In the summer of 1982 Count-No-Count phoned my East Village apartment. Kurt was calling from Hamburg with an offer of a job as ‘tursteher’ at his nightclub BSIR. The pay for a doorman was $150 a night, free accommodations, and all I could drink. Being dead-broke and wanted for questioning by the NYPD Internal Affairs for payment to the 20th Precinct at our after-hours club on West 25th Street I answered, “Ja.”
My stay in Hamburg had been pleasant throughout the warm season. I spoke bad German with a Boston accent thanks to an ancient Bavarian teacher Bruder Karl at my high school south of Boston, but the clientele of young students on holiday spoke good English and loved to dance to the DJ imported from Paris. Certainly better than my German. The weather was delightful and this far north the sun stayed up late into the night. I drove an orange VW and lived in a studio penthouse on chic Mittelweg. I was thirty and no one was after me.
Autumn brought the cold rain, gray fog, and darker days. The sun’s daily traverse across the sky descended like a frisbee weakening in flight with the approach of the winter solstice. Even worse was how the increasing bad weather allowed arrogant Nazis in their fifties and sixties to creep out of their hiding places. Maybe it was my imagination playing tricks with the shadows during my strolls through Jungfernstieg, but I regularly spotted well-dressed ex-Waffen SS striding proudly down the streets and their eyes didn’t lie about what they had seen or done in Russia, Poland, France, or Germany. They were not extras in a Hollywood movie. These men had not only obeyed orders and they had carried them out to the letter with pride. I was not scared by these old men nor of the young neo-Nazis. I was under the protection of the toughest gang in Hamburg.
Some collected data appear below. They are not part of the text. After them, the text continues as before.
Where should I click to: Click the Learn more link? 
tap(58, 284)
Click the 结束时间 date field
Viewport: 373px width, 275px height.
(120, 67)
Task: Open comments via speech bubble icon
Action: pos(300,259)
Of course the young Germans were not obsessed by the ghosts of the past.
“We are the Porsche Reich, not the Fourth Reich,” Count-No-Count had told me on many occasions in Paris. The Telex millionaire’s best friend was a Reeperbahn pimp, Kalle, the son of a Harlem American sergeant and a local woman from Hafenstrasse on the harbor of Hamburg.
A black Zuhalter was an anomaly in a German gang. His blonde right-hand man was SS Tommy, a notorious killer. The two of them along with their gang, the GmBH, controlled the ErosCenter, the huge brothel on the Reeperbahn, and also thousands of Huren or whores there and elsewhere in Hamburg. Kalle was always good to me. In truth he was my boss and not Count-No-Count.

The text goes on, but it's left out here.